CVE-2025-55031 is a critical security vulnerability affecting Mozilla Firefox for iOS and Focus for iOS versions below 142. The vulnerability arises from the browser's handling of FIDO authentication links, specifically the hybrid passkey transport mechanism. Malicious web pages can craft FIDO: links that interact with the iOS operating system to initiate passkey authentication processes. An attacker physically located within Bluetooth range of the victim can exploit this by tricking the user’s device into using their FIDO passkey to authenticate the attacker’s device to the victim’s account. This attack does not require user interaction or prior authentication, making it highly dangerous. The vulnerability is categorized under CWE-601, indicating an open redirect or improper URL handling issue that facilitates this attack vector. The CVSS v3.1 base score of 9.8 reflects the vulnerability’s critical nature, with network attack vector, low attack complexity, no privileges required, no user interaction, and full impact on confidentiality, integrity, and availability. Although no known exploits have been reported in the wild, the potential for account takeover and unauthorized access is significant. The vulnerability affects all Firefox for iOS and Focus for iOS installations prior to version 142, which are widely used browsers on Apple mobile devices. This flaw highlights the risks associated with hybrid authentication mechanisms and the importance of secure handling of FIDO passkey transports in mobile browsers.

For European organizations, this vulnerability poses a severe risk to user account security, especially for employees or users relying on Firefox or Focus browsers on iOS devices. The ability for an attacker to authenticate to a victim’s account without user interaction or credentials can lead to unauthorized access to sensitive corporate resources, data breaches, and potential lateral movement within networks. Organizations with mobile workforces or those in sectors with high Bluetooth device density (e.g., urban offices, conferences) are particularly vulnerable. The compromise of user accounts could result in loss of confidentiality, integrity, and availability of critical systems and data. Additionally, the attack vector requiring Bluetooth proximity means that physical security and device management policies become crucial. The vulnerability could also undermine trust in FIDO-based authentication methods if exploited at scale, impacting broader security postures.

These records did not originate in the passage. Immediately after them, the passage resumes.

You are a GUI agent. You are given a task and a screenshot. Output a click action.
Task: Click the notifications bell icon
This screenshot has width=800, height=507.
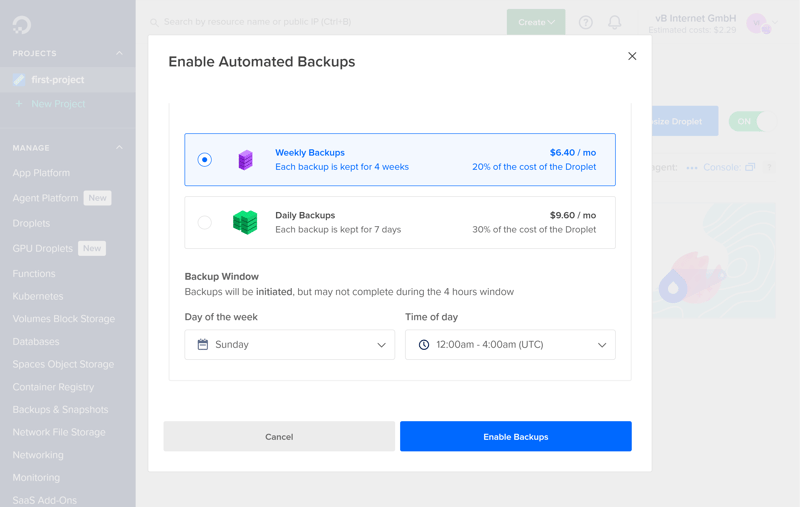pos(615,22)
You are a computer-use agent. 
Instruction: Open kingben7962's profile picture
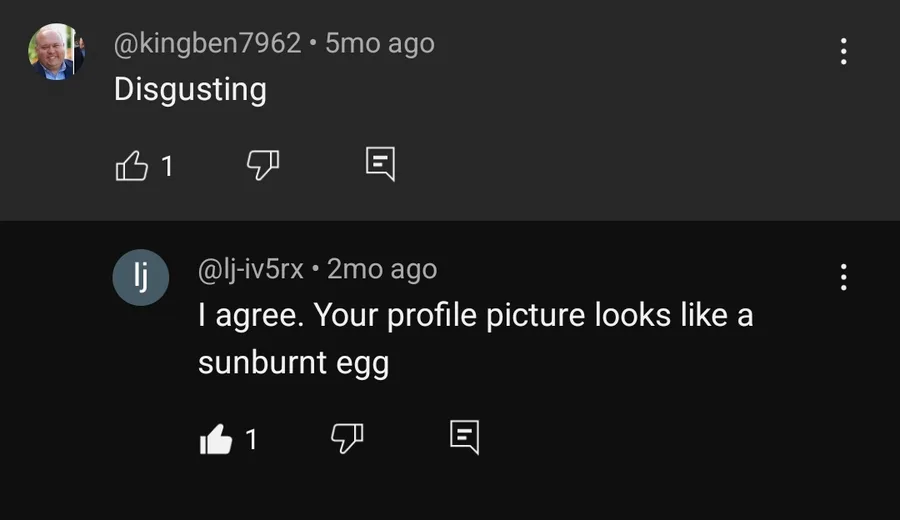(x=56, y=52)
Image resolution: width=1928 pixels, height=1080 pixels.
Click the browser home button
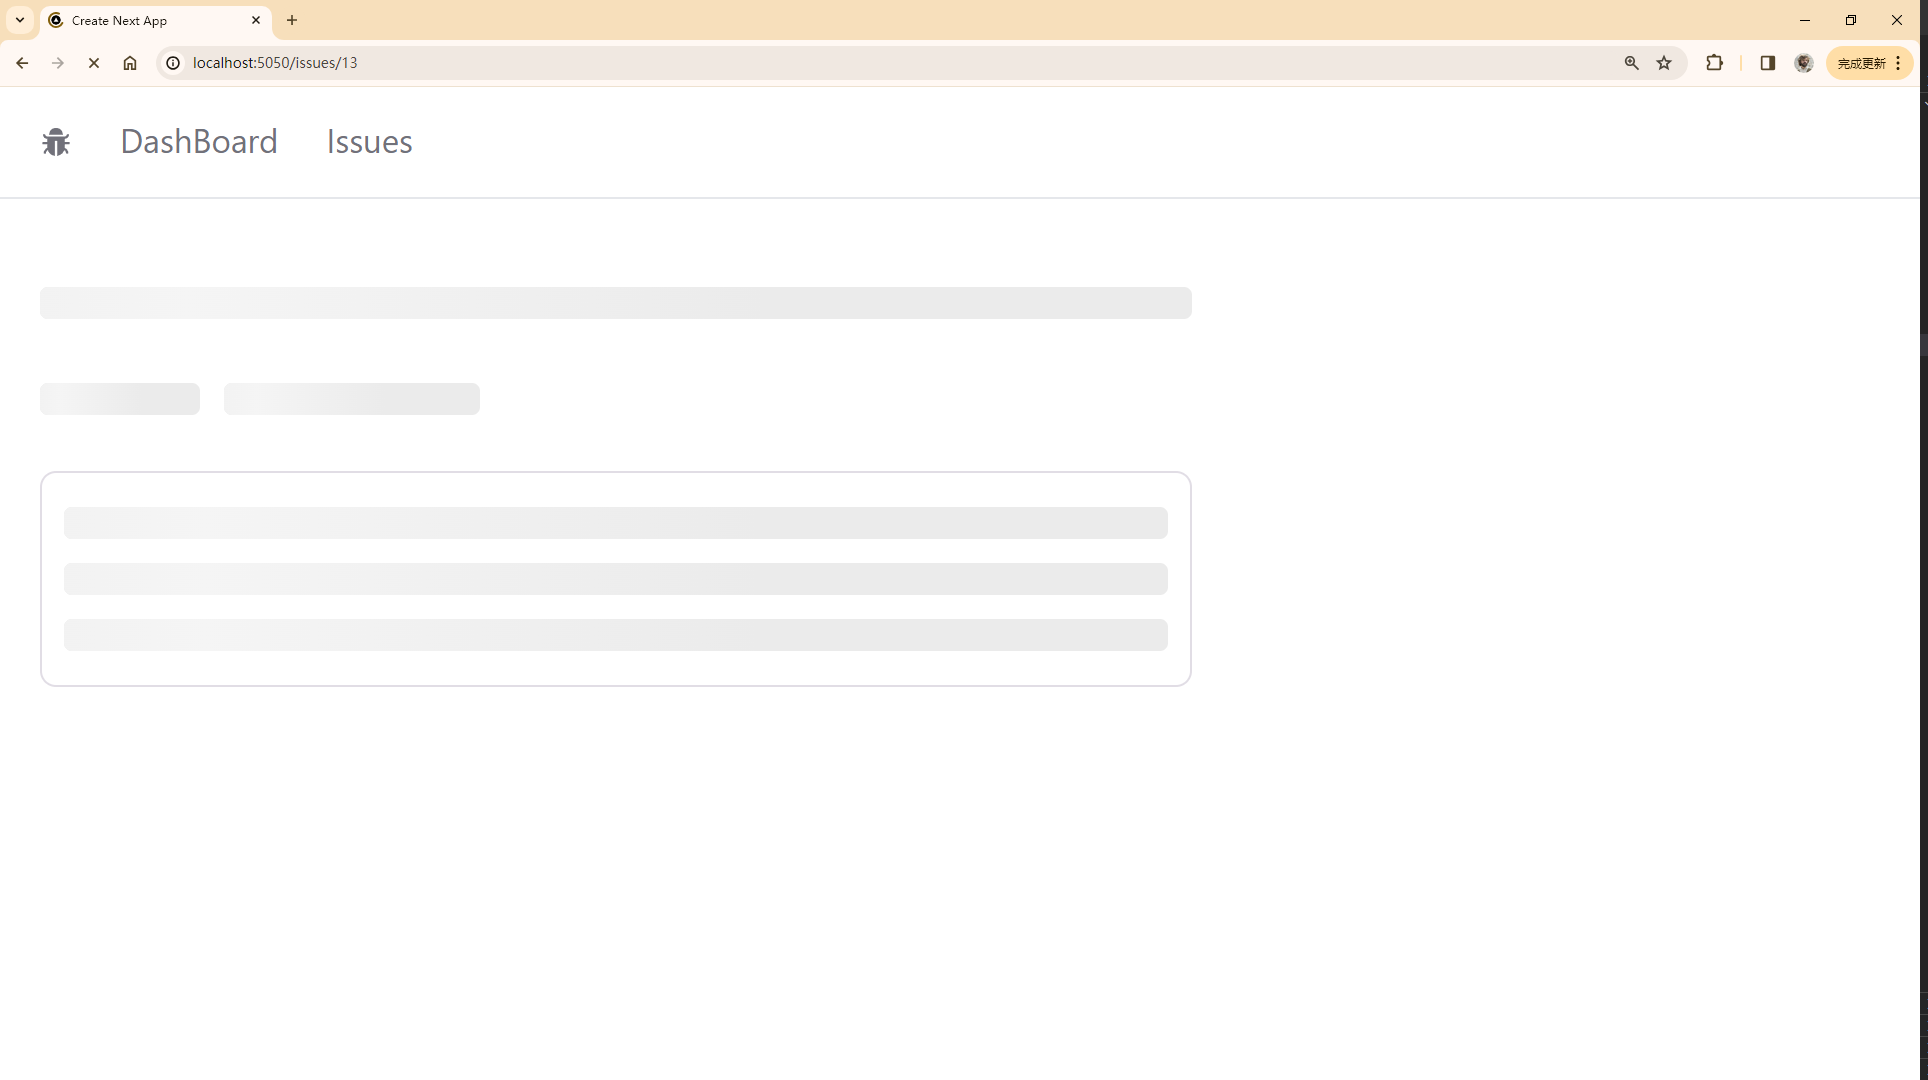click(x=128, y=62)
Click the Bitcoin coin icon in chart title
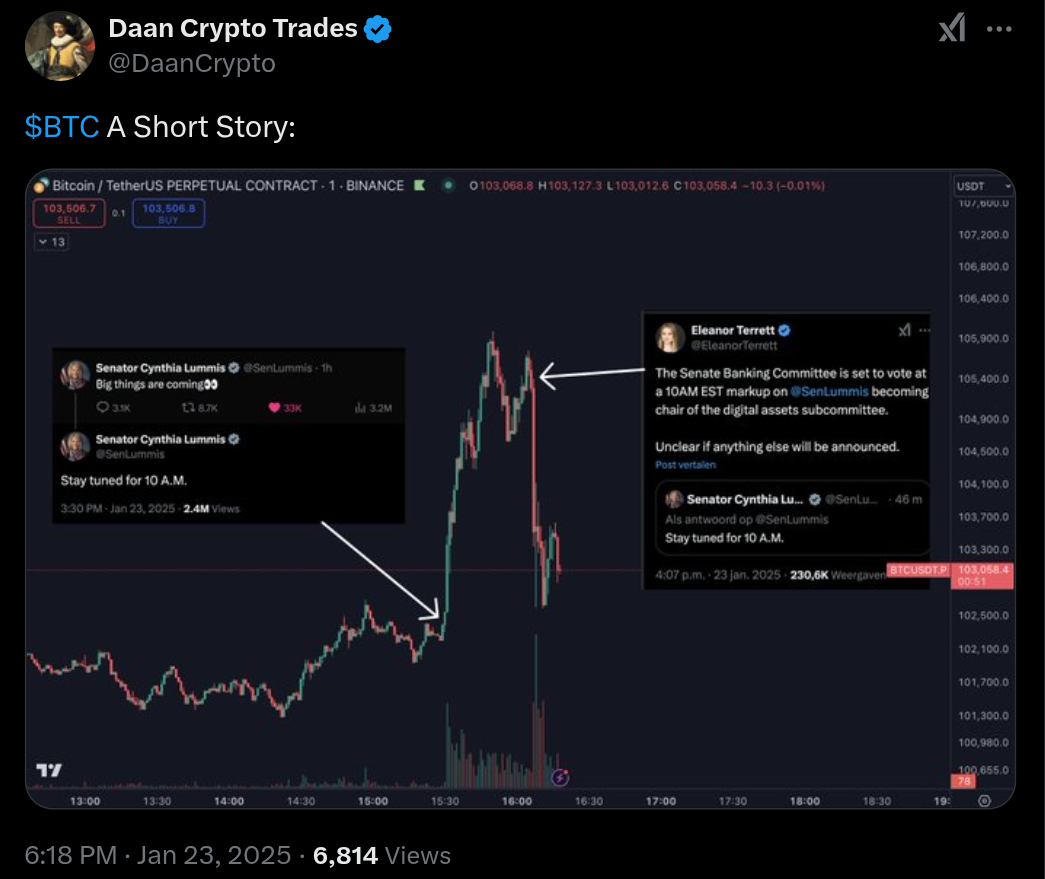Image resolution: width=1045 pixels, height=879 pixels. pos(41,186)
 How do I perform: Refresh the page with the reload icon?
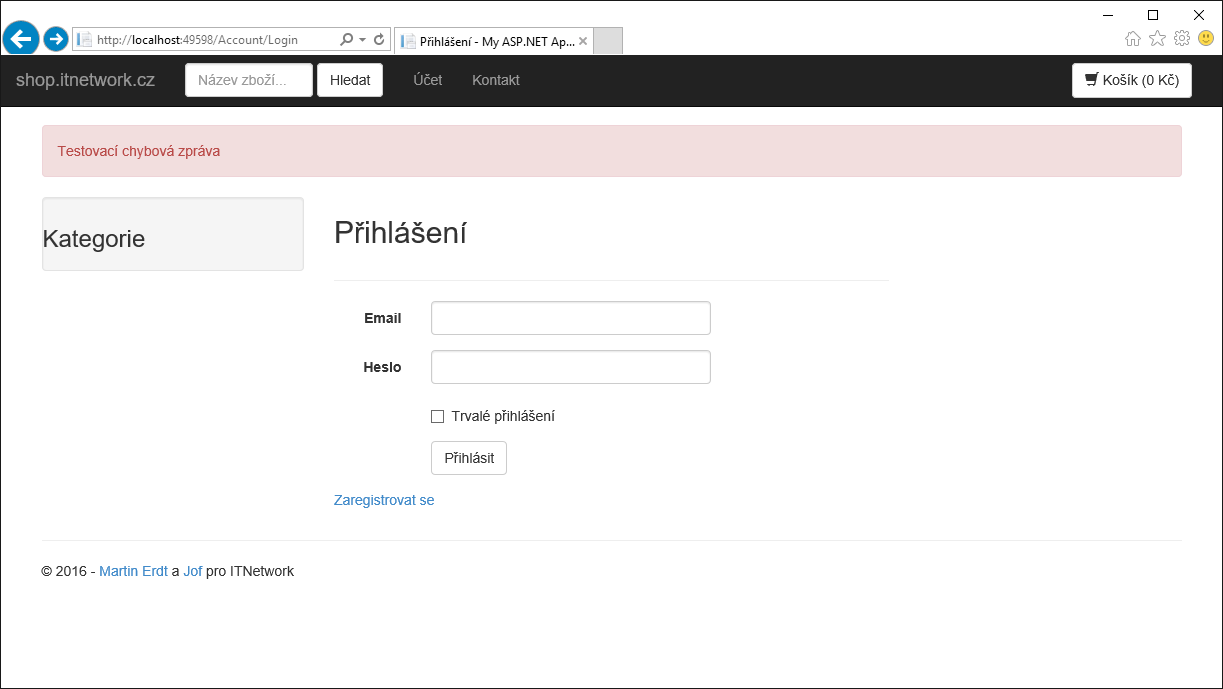(377, 38)
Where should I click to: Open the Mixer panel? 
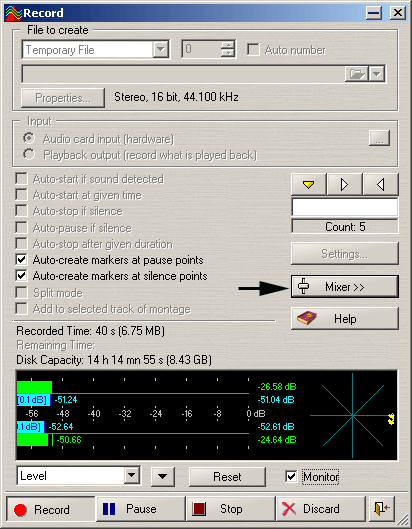pyautogui.click(x=345, y=287)
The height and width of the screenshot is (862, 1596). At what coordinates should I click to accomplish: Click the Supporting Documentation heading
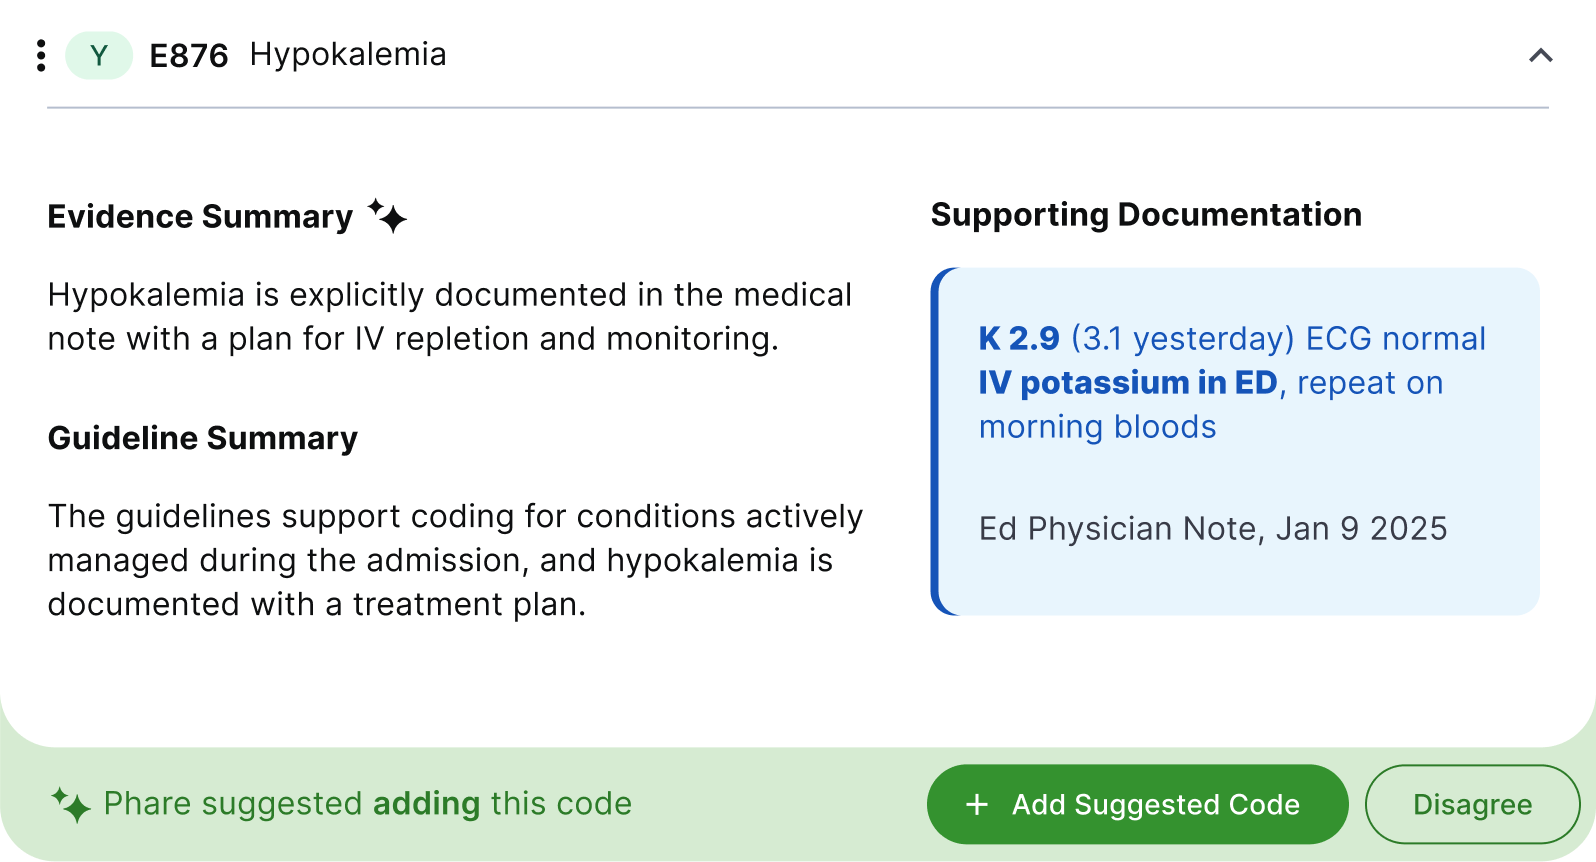pos(1146,215)
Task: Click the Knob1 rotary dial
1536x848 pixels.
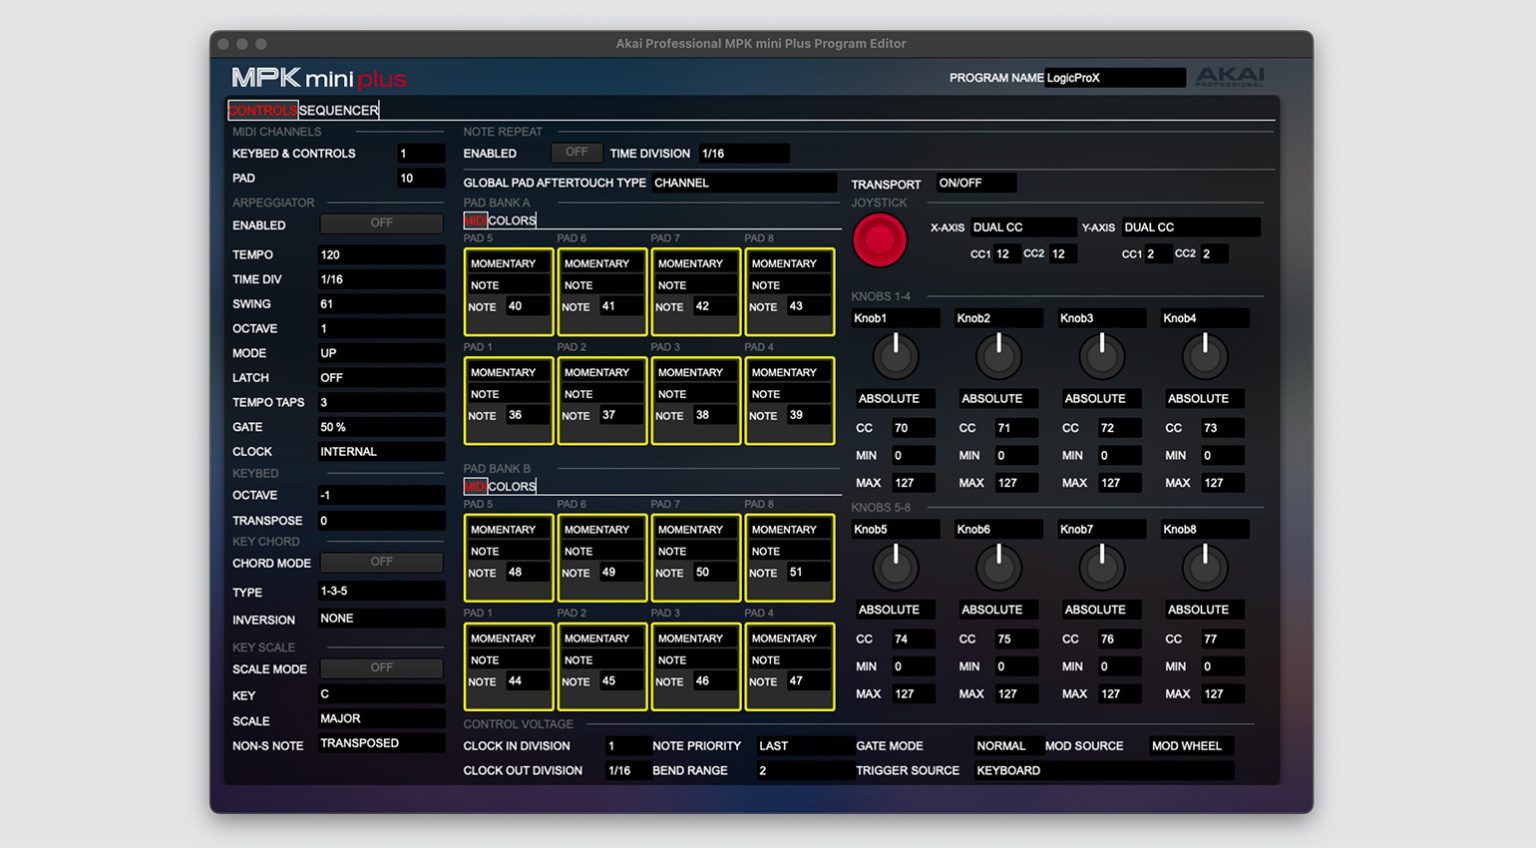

Organizations should prioritize updating Firefox for iOS and Focus for iOS to version 142 or later as soon as patches become available. Until patches are deployed, restricting Bluetooth access on iOS devices, especially in high-risk environments, can reduce the attack surface. Implementing strict device usage policies that limit browser use on iOS devices in sensitive areas can help mitigate risk. Network segmentation and monitoring for unusual authentication patterns related to FIDO passkeys should be enhanced. Educating users about the risks of connecting to unknown Bluetooth devices and encouraging vigilance when browsing untrusted sites is important. Additionally, organizations should review their FIDO authentication configurations and consider multi-factor authentication fallback mechanisms that do not rely solely on passkeys vulnerable to this attack. Security teams should monitor Mozilla advisories for updates and any emerging exploit reports.